In 1802, Edmund Rice opened his first school in Waterford. When Edmund Rice looked at the Waterford of 1802 and saw the plight of the poor, his response was daring, bold, imaginative and revolutionary. He established an education system for poor boys where none existed. It was a creative response to a crying need.
Between 1802 and 1820 schools were opened in Waterford, Carrick-on-Suir, Dungarvan, Cork, Dublin, Cappoquin, Limerick and Thurles.
The Edmund Rice Schools Trust is the inheritor of that 211-year tradition. The story of Blessed Edmund Rice has inspired generations of people across the world. Among the values that we cherish from his tradition are his generosity, his courage, his humanity, his love of God’s word in Scripture, , his practical reaching out to the poor and oppressed, and his absolute trust in God’s providence.
In 2008, some of that boldness and daring of Edmund’s response was rediscovered in the launch of the Edmund Rice Schools Trust. In the world of young people new needs emerged and the Congregation of Christian Brothers responded by examining the core message of their schools and discerning a Charter that encompassed that message.

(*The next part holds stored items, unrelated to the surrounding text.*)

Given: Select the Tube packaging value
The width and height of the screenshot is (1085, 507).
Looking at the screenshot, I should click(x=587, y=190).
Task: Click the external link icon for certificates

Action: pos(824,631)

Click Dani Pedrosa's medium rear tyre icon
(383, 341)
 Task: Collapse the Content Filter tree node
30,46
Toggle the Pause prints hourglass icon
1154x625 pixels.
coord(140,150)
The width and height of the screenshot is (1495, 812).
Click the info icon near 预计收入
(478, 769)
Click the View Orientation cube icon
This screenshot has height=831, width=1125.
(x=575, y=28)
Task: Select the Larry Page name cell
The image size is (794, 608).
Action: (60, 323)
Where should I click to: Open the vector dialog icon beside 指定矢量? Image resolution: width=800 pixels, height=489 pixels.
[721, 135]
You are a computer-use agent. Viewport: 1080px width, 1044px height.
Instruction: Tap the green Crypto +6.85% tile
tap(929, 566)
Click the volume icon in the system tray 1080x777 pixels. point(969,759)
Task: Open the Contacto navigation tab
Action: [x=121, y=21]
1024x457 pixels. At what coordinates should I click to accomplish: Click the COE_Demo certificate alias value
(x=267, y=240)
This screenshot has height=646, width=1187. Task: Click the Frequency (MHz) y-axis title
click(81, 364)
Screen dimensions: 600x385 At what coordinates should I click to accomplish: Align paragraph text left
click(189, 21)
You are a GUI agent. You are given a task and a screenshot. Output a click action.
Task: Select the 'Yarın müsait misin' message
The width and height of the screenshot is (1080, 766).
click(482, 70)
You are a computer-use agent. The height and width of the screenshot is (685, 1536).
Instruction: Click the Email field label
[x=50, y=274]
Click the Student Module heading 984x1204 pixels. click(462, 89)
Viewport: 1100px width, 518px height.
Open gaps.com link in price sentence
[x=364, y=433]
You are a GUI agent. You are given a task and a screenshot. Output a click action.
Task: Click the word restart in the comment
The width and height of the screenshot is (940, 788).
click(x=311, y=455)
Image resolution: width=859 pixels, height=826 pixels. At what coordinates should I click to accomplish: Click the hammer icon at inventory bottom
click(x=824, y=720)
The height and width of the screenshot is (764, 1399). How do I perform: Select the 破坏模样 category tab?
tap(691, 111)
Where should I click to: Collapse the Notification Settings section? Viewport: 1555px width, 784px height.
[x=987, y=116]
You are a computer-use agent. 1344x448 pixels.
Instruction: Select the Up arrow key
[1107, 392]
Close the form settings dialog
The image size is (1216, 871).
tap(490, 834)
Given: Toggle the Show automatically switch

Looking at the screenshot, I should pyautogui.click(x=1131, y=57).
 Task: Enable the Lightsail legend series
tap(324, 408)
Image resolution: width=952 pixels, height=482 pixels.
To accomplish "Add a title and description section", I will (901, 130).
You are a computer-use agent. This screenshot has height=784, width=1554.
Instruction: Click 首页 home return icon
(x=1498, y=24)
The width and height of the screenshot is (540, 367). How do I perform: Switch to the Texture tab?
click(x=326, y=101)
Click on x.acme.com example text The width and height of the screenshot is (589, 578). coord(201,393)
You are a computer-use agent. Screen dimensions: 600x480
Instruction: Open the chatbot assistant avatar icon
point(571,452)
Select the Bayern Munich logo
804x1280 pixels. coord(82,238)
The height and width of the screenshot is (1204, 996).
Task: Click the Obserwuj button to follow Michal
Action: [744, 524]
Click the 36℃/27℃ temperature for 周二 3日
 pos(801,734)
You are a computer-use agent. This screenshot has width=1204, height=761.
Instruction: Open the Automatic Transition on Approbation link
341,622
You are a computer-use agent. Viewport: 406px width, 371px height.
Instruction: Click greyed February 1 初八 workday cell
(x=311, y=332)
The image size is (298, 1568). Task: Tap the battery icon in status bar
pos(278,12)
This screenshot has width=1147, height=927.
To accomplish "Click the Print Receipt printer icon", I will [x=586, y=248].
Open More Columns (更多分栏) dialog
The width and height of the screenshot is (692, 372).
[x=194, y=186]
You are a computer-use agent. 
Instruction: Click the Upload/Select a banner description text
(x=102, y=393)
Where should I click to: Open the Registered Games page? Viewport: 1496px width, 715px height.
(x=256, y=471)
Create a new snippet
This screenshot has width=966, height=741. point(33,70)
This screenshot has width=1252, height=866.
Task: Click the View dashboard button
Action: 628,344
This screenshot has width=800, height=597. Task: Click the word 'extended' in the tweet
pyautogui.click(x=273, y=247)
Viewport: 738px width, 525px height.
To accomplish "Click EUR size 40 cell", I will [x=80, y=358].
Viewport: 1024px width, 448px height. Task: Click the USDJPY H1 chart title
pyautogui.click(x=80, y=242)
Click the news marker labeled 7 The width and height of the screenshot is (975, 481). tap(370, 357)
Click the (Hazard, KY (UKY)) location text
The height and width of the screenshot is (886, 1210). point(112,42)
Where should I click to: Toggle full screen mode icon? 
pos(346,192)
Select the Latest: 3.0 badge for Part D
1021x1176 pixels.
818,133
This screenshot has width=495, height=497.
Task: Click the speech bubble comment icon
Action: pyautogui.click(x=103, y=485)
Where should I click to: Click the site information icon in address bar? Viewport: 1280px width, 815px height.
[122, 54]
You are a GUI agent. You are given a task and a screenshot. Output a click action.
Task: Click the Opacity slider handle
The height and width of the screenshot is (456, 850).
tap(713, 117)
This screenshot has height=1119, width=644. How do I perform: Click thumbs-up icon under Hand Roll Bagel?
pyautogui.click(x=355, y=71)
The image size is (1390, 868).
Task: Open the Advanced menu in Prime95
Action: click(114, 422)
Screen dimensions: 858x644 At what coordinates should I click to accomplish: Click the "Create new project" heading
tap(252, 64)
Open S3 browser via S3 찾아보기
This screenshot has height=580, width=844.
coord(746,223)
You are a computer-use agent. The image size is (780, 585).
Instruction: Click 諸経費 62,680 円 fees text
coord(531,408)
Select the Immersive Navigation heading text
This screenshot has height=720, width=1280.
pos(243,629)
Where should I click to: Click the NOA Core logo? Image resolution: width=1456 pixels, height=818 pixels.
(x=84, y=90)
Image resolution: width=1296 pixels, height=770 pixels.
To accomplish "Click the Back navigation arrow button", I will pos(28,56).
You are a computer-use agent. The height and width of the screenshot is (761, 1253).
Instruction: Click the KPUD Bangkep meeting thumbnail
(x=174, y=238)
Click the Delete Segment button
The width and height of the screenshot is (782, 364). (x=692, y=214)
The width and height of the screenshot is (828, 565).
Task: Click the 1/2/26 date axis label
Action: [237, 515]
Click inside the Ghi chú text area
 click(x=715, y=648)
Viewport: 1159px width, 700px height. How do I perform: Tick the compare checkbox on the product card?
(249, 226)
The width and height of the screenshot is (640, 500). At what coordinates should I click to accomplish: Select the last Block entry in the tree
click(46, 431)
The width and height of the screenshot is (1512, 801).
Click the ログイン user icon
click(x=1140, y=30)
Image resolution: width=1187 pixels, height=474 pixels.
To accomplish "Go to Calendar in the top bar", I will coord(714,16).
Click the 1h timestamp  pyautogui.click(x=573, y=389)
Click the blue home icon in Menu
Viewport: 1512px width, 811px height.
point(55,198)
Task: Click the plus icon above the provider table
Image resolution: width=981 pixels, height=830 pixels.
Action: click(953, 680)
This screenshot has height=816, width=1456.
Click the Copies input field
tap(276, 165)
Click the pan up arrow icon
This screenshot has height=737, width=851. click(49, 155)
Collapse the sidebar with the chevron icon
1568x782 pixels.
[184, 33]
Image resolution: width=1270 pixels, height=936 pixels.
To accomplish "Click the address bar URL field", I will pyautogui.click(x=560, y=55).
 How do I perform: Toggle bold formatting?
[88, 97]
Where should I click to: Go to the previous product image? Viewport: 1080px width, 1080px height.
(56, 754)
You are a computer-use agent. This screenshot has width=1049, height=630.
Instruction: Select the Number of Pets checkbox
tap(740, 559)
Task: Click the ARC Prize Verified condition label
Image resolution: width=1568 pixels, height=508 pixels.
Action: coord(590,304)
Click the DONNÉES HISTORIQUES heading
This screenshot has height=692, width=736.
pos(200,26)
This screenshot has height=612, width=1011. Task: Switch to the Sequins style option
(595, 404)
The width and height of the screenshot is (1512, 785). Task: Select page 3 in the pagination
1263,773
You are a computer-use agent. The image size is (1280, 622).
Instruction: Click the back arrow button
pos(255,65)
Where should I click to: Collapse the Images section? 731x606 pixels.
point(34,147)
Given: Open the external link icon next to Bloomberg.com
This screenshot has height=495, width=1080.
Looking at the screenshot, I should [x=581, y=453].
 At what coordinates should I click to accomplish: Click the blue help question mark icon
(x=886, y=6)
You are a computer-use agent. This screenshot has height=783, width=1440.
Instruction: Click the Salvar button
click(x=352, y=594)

Pragmatic and practical, the Congregation also saw the decline in their numbers and an aging profile of their members. Encouraged also by Vatican II they looked to the lay people, the co-workers and supporters of Edmund Rice education.
The Congregation set up a new body, The Edmund Rice Schools Trust, an independent lay Company and recognized Charity. They passed on responsibility for their schools to this new Trust. They also freely gave over their property with their blessing and encouragement to explore new horizons in the charism of Edmund.
It has been a daunting responsibility. Now, over the years since the setting up of this Company we can see that the Edmund Rice schools family and community have risen to the challenge to respond to the needs of young people today.